BorrowScript
BorrowScript copied to clipboard
Implementing the language
Has any work been done yet on actually writing an implementation compiler? I've had some minor experience with writing interpreters and would be interested in helping.
In my opinion, get a sloppy prototype (or subset language) going, with another language as back-end (JS, C#, Java, whatever suits) - essentially neglecting performance and code quality. Then use that as a basis for building a proper, optimized, native, bootstrapped compiler in the language itself. 😎
It makes the most sense for us to write this in Rust because of all the existing tooling: Official borrow checker: https://github.com/rust-lang/polonius TypeScript parser/linter: https://github.com/rslint/rslint
Obviously, having Rust be the host language will make it harder for some to participate until we're self-hosting, but I don't think anyone wants to go through the trouble of reimplementing the borrow checker in another language.

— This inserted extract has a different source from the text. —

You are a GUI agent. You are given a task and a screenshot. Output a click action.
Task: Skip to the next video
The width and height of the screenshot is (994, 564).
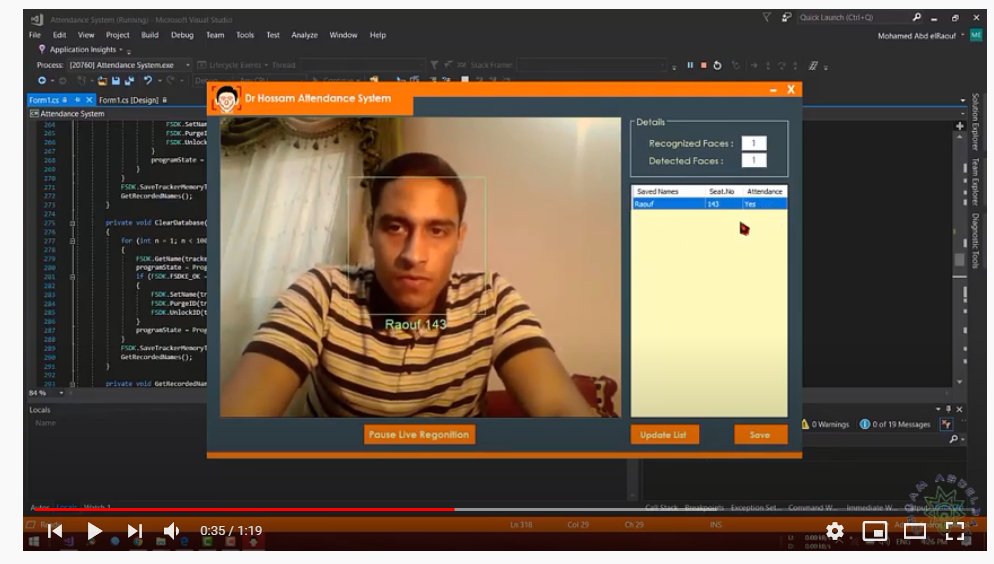(135, 531)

On Mon, Oct 25, 2021, 1:19 PM Rasmus Schultz @.***> wrote:
In my opinion, get a sloppy prototype (or subset language) going, with another language as back-end (JS, C#, Java, whatever suits) - essentially neglecting performance and code quality. Then use that as a basis for building a proper, optimized, native, bootstrapped compiler in the language itself. 😎
— You are receiving this because you are subscribed to this thread. Reply to this email directly, view it on GitHub https://github.com/alshdavid/BorrowScript/issues/36#issuecomment-951137729, or unsubscribe https://github.com/notifications/unsubscribe-auth/AGDQCMTPTSFKW453KAVDCJTUIWGRTANCNFSM5GTPSBWA .

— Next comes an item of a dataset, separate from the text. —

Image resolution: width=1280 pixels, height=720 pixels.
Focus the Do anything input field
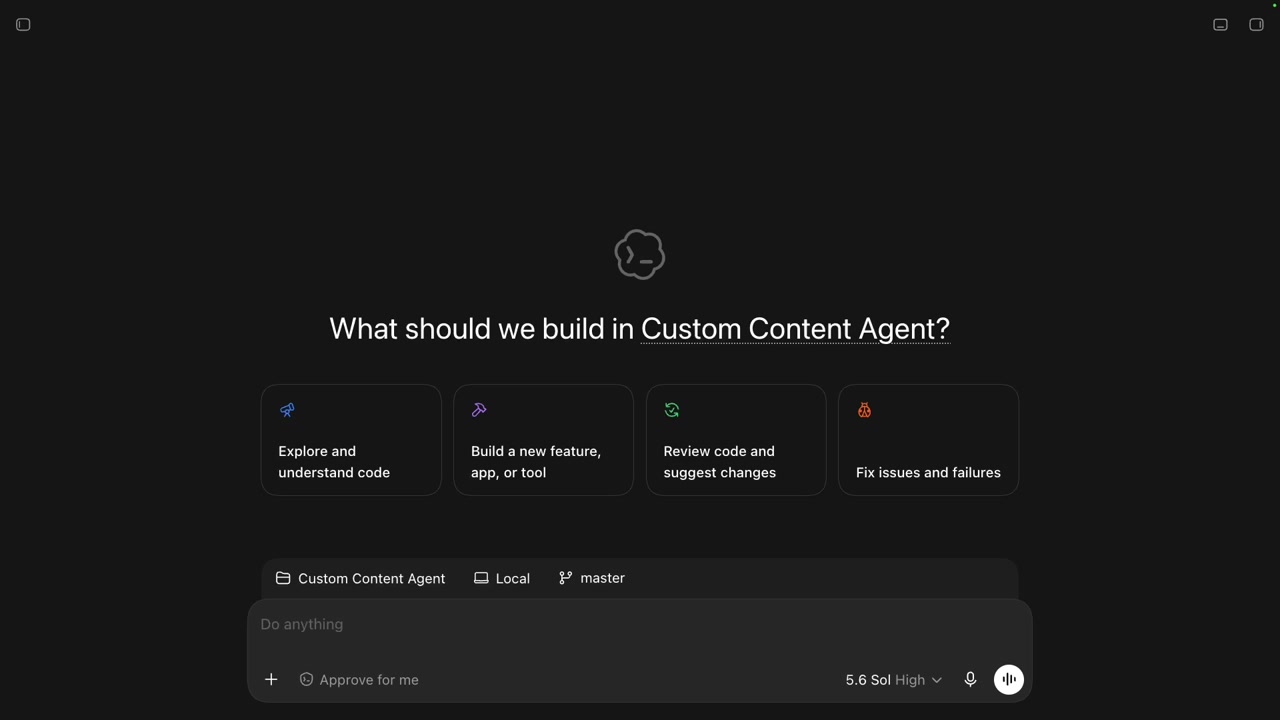640,624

I'm looking at starting to write the language now. I've made a pull request with a sample EBNF gramma for the basics of the language although at the moment it is severely invalid EBNF syntax. I'm looking at implementing the parser using this library: https://docs.rs/chumsky/0.5.0/chumsky/ however I'm also considering using a parser generator that takes an gramma as input and outputs a ready to use parser however I feel like this would lose us control and could break things when adding features to the language. What does everyone think?

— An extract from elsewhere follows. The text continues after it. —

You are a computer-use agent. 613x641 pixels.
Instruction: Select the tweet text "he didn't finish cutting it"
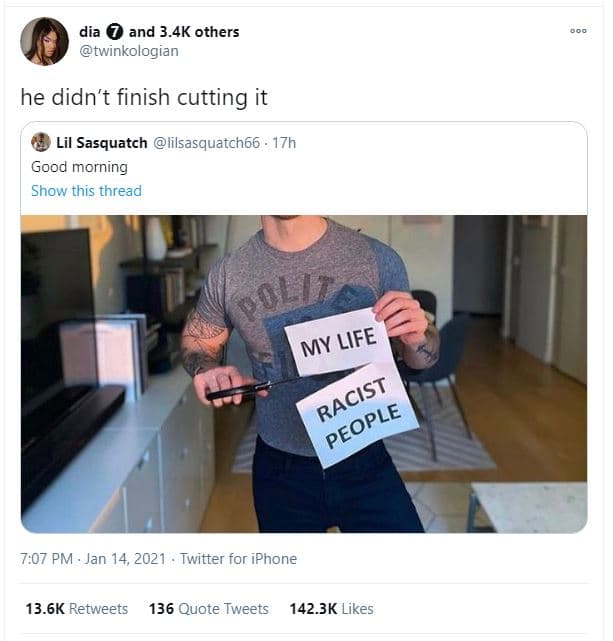click(144, 99)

I've began a sample language here: https://github.com/Isaac-Leonard/BorrowScriptInterpreter Its written in rust and I've done nothing more then a hello world in rust before this so the code quality isn't the best. Theres also no comments so.... It's currently interpreted however benefits from rusts borrow checker slightly. I don't think reusing existing tooling such as rusts borrow checker or typescript linting tools is going to be easy and probably not worth trying unless they're a lot more flexible than I imagine. I'm not really sure how I'd make this compiled beyond a general idea of converting to assembler and the concepts of memory allocation, I also only currently have a Mac so won't be able to develop much cross platform support into the compiler. Does anyone else have experience with assembler or compilers?
Love your work Isaac! SuperSonicHub1 suggests we use Rust as a backend because it already has all of this tooling built into it - a sensible approach.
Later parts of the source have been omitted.